*** Opening of Available data ***

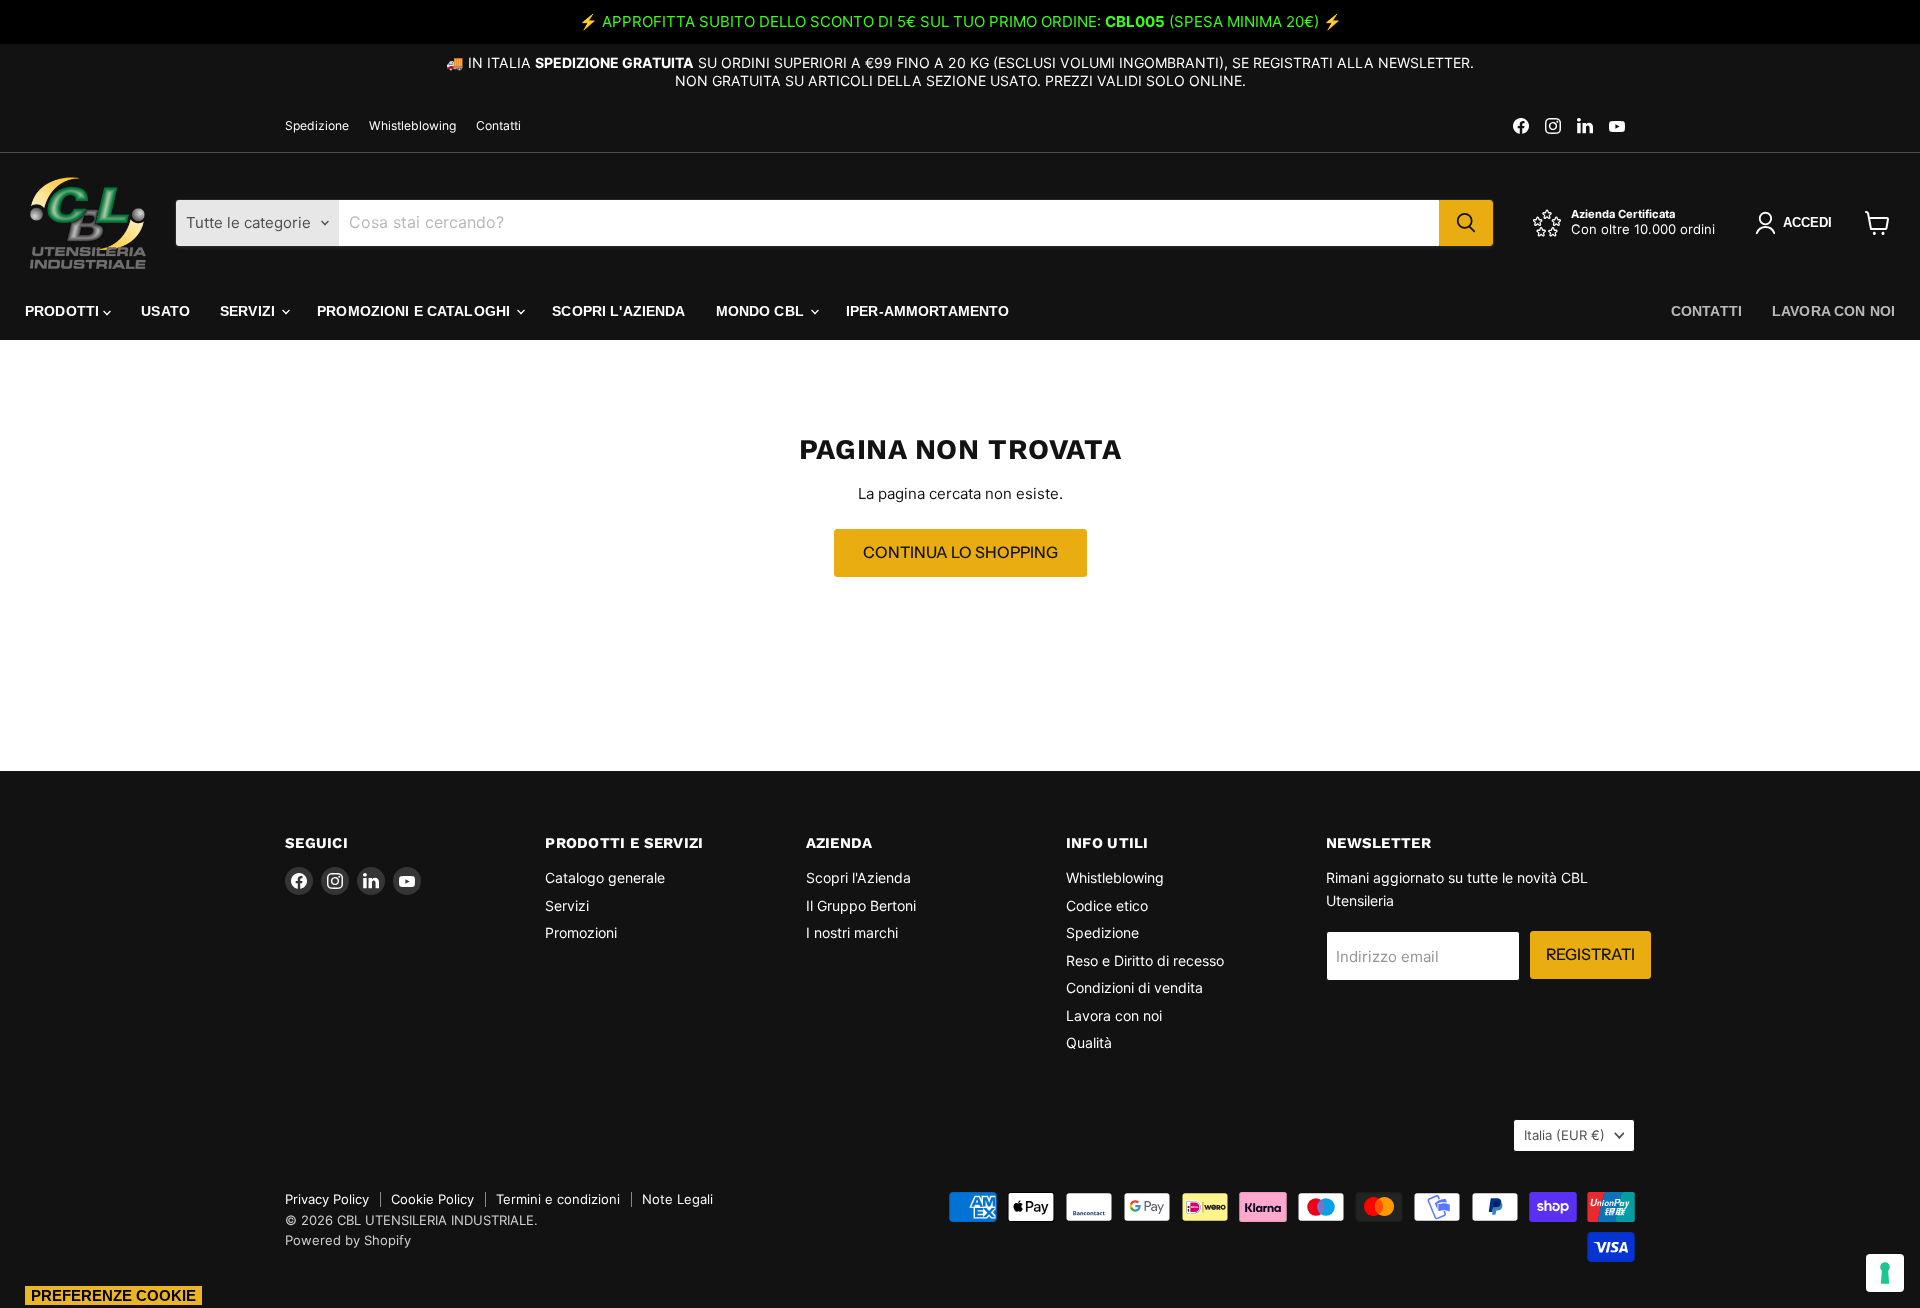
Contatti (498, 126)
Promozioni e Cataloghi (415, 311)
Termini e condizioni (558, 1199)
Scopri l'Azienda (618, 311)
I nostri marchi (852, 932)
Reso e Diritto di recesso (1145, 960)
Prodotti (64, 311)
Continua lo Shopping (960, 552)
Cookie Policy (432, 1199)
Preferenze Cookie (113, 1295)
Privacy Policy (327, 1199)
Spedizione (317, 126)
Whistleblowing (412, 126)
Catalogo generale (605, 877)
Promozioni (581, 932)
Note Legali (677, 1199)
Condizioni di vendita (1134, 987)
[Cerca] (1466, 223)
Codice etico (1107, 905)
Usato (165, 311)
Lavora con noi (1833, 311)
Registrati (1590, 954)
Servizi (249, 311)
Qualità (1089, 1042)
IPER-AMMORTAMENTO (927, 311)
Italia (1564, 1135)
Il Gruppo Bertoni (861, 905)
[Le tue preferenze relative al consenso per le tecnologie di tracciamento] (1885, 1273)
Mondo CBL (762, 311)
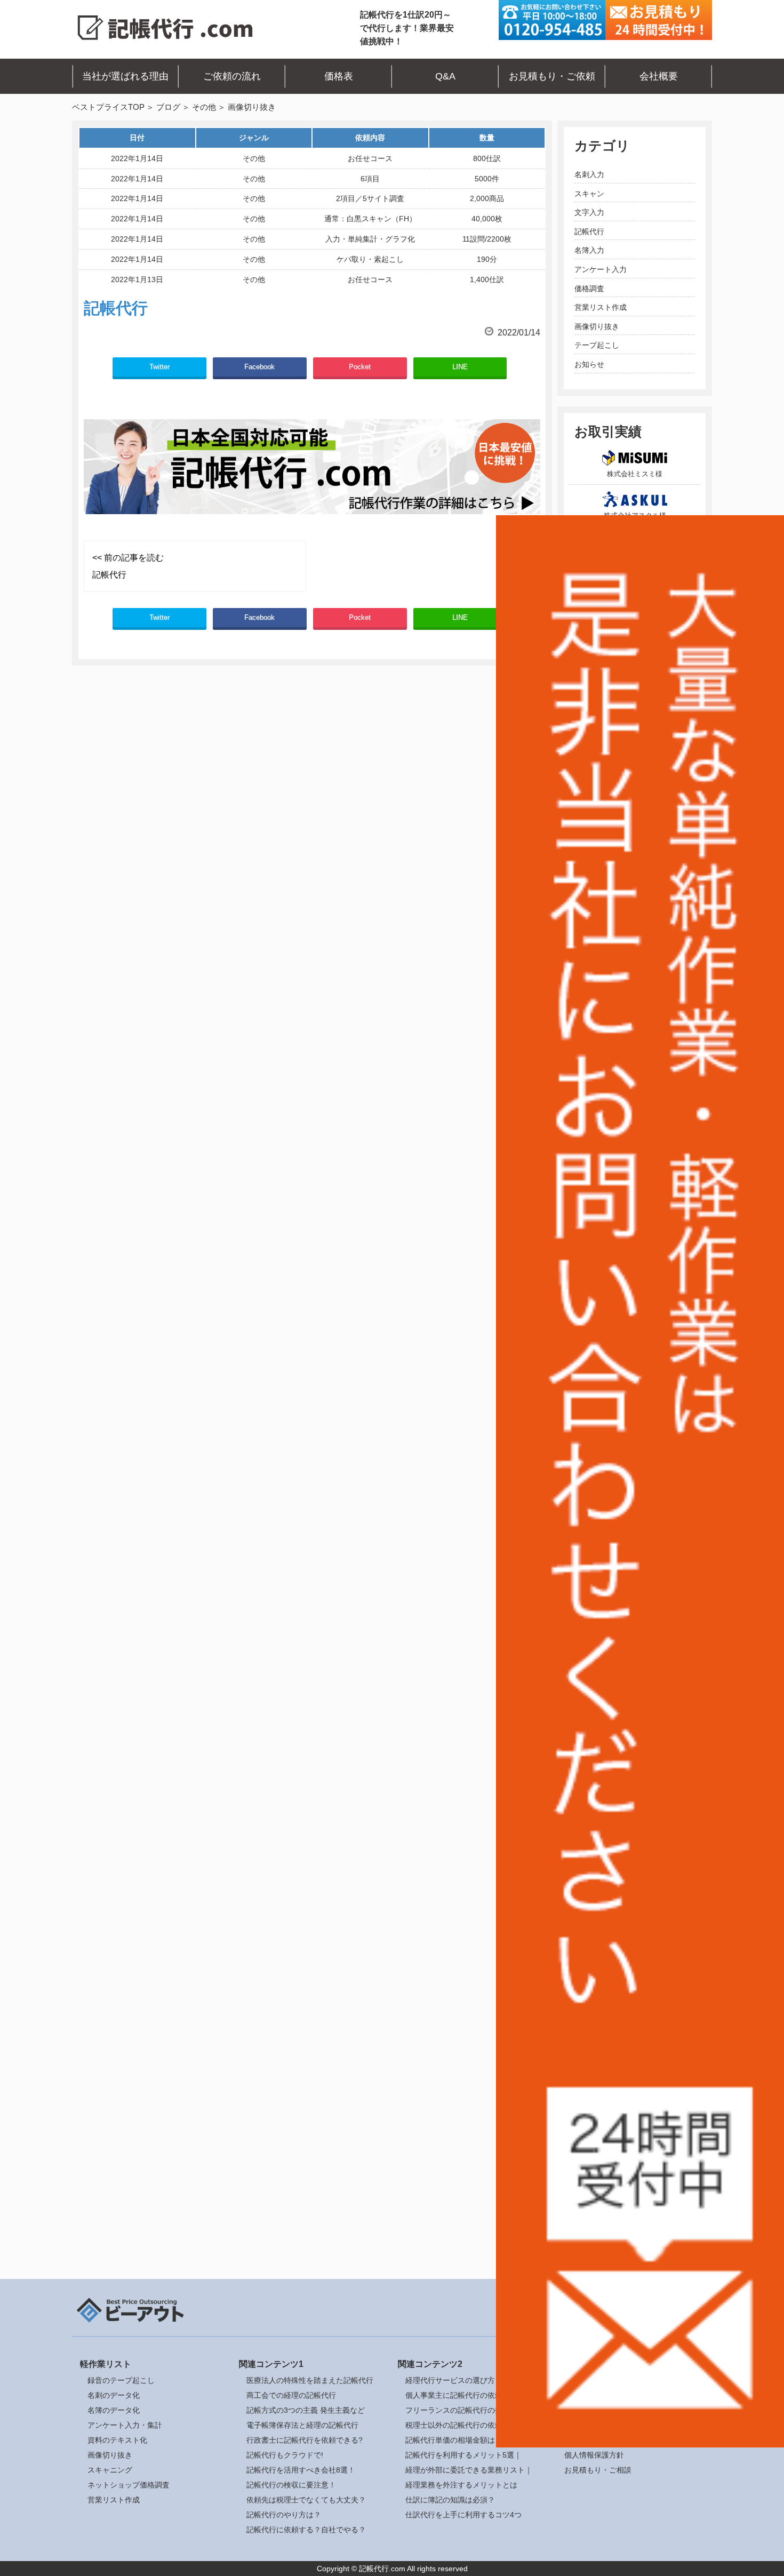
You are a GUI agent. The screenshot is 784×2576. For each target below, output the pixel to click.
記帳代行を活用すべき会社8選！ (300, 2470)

*** Close of Available data ***

→ Exercise objective
Where a line contains "Mondo CBL (762, 311)", begin there and transcribe every line through the last one of the records above, exactly and with no pictures.

→ Task result
Mondo CBL (762, 311)
You are a GUI agent. The screenshot is 784×2576. For each target below, output the pixel to click.
記帳代行を活用すべき会社8選！ (300, 2470)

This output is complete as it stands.